[Pixel coordinate grounding data]
►

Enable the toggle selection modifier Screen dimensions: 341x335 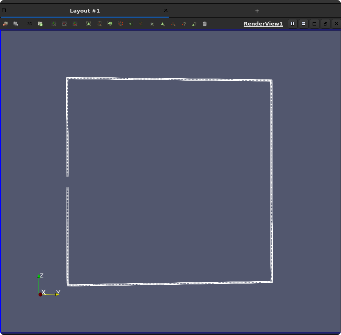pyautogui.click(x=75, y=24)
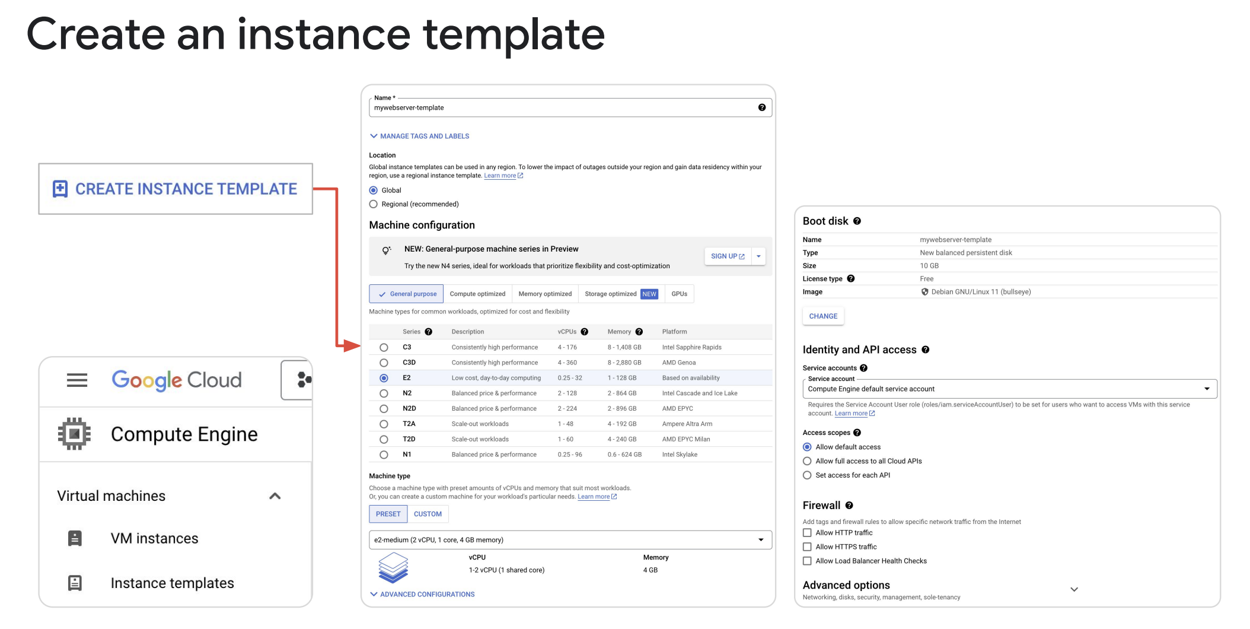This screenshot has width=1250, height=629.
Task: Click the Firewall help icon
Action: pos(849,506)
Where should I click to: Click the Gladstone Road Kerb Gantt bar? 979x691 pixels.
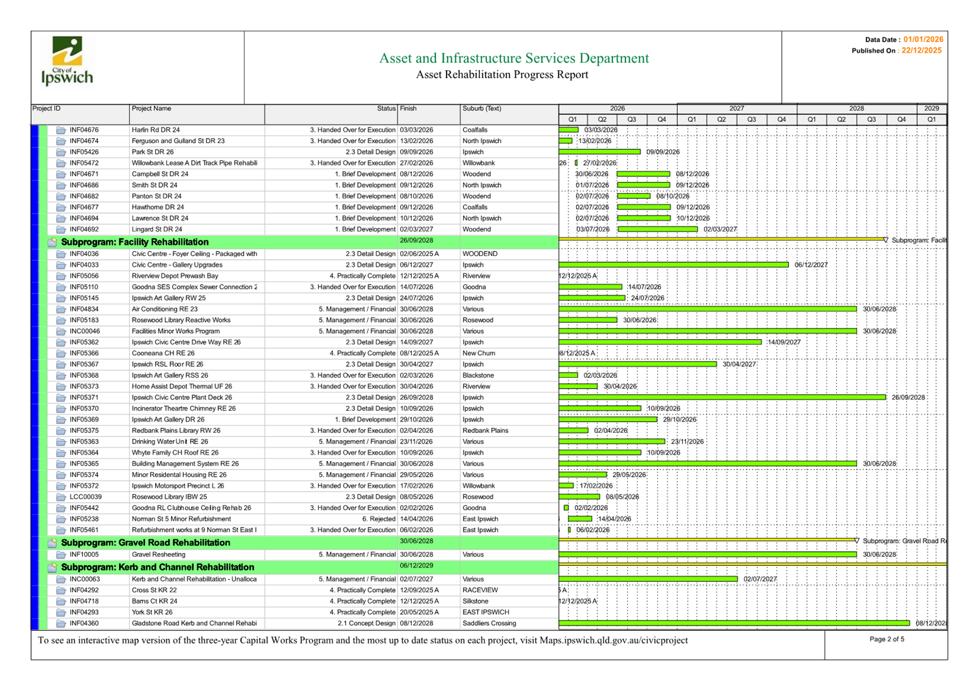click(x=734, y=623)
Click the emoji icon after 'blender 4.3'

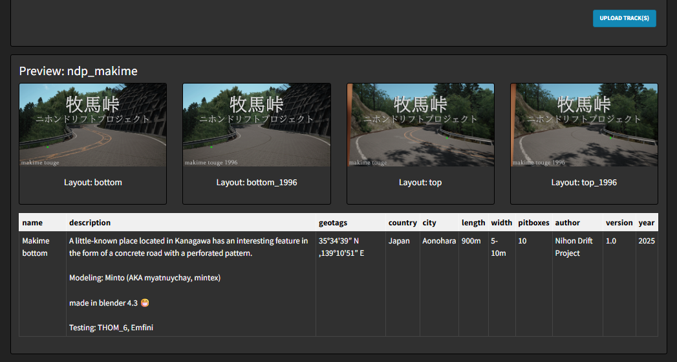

◄

- **Assigned task**
From the line containing "Where should I" through the final line of the records, write out each line exactly, and include no pictures.

- **Response for this exercise**
Where should I click to: Click the Gladstone Road Kerb Gantt bar? 979x691 pixels.
click(x=734, y=623)
Click the emoji icon after 'blender 4.3'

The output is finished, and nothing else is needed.